* [Problem statement] Copy the entries again, requests included, from the line containing "Task: Collapse the Zoom account chevron" through the line containing "Action: [1074, 258]", both ends included, multiplying each coordinate in the answers by 1.7 and rounding to whole numbers with halves going up. Leave the pictures out and give nothing outside that stretch.

Begin Exercise materials

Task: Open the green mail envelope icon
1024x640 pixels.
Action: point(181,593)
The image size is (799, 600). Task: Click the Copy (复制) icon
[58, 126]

End Exercise materials
Begin Exercise materials

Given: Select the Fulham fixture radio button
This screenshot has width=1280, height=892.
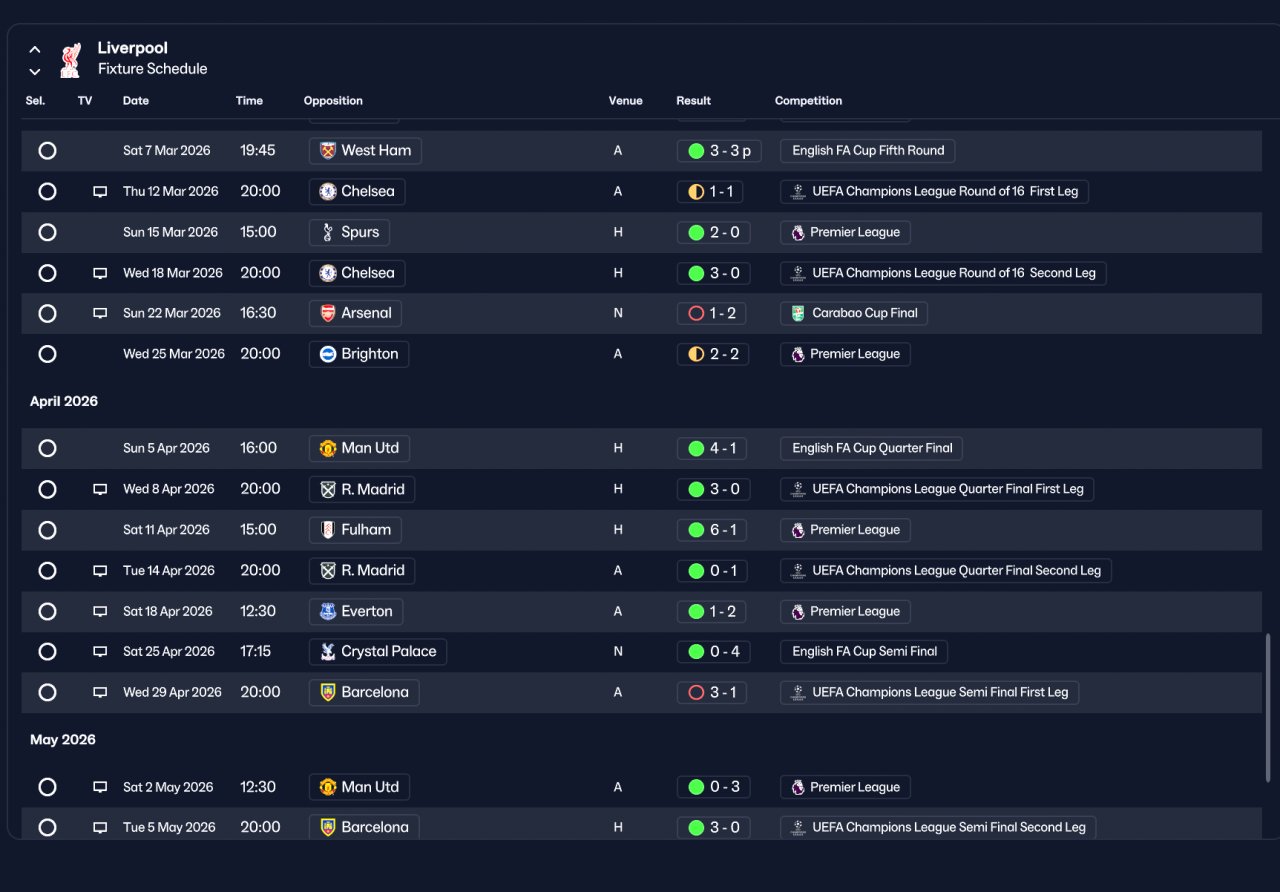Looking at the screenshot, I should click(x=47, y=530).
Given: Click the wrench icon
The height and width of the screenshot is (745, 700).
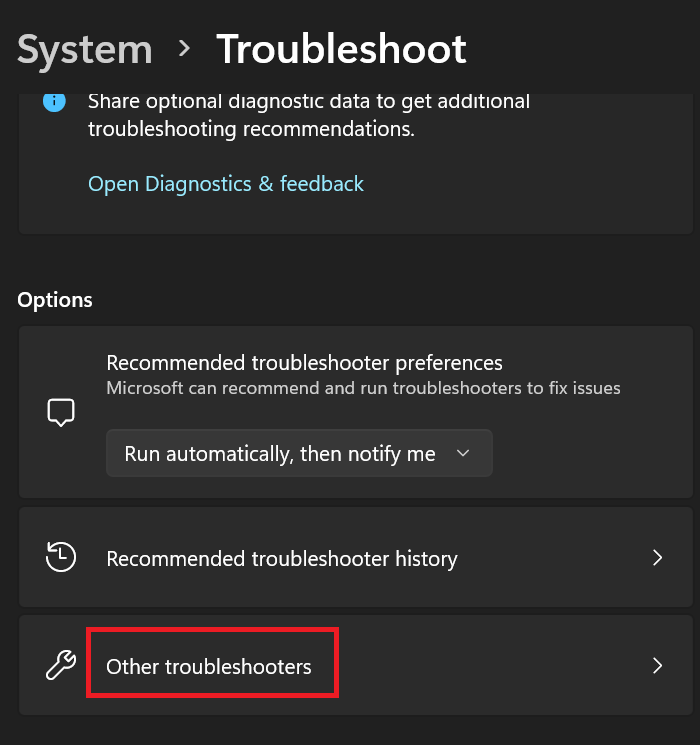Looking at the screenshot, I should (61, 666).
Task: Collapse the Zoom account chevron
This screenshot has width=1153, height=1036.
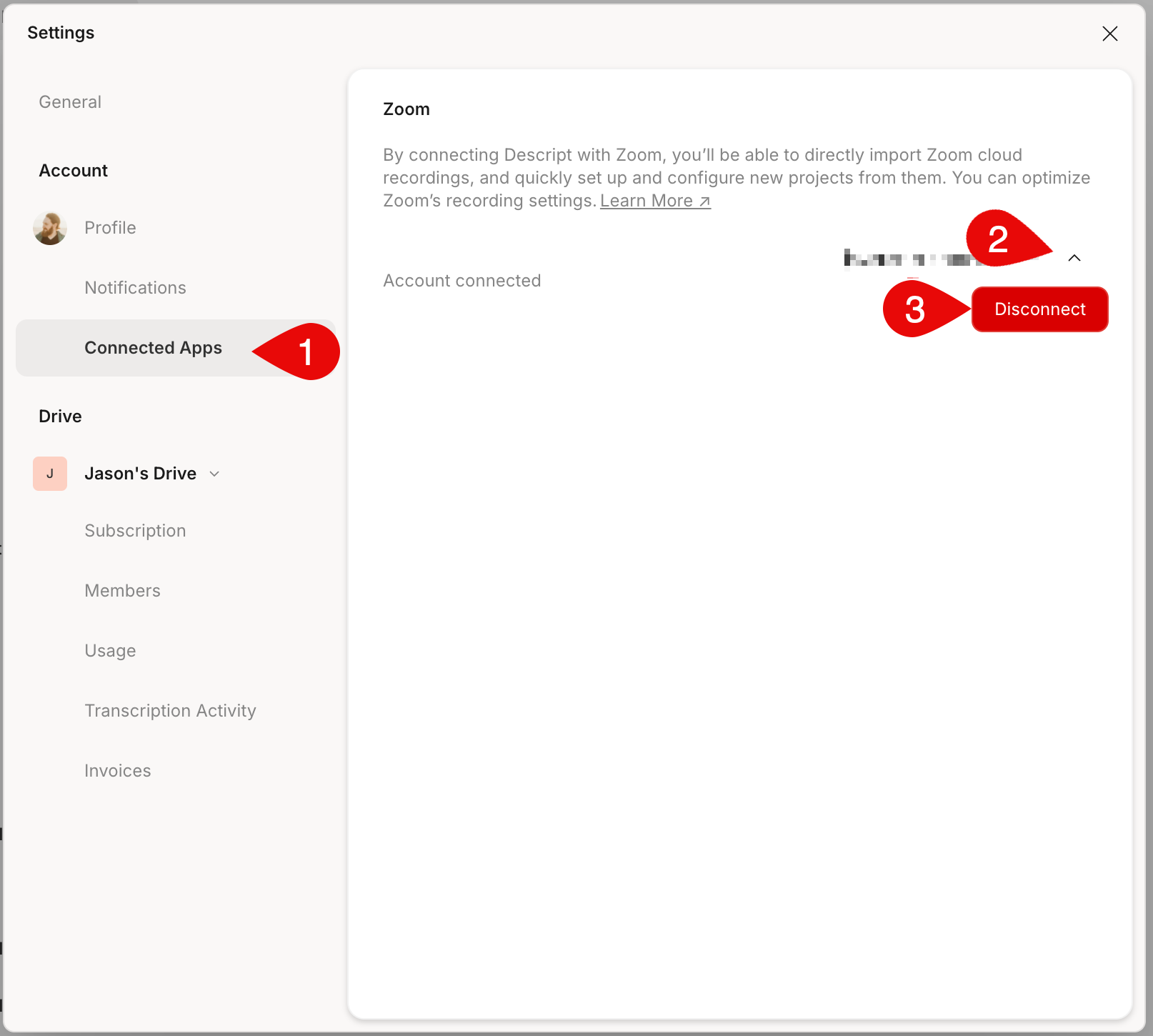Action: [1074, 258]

End Exercise materials

* [Finished answer]
Task: Collapse the Zoom account chevron
This screenshot has width=1153, height=1036.
Action: [1826, 439]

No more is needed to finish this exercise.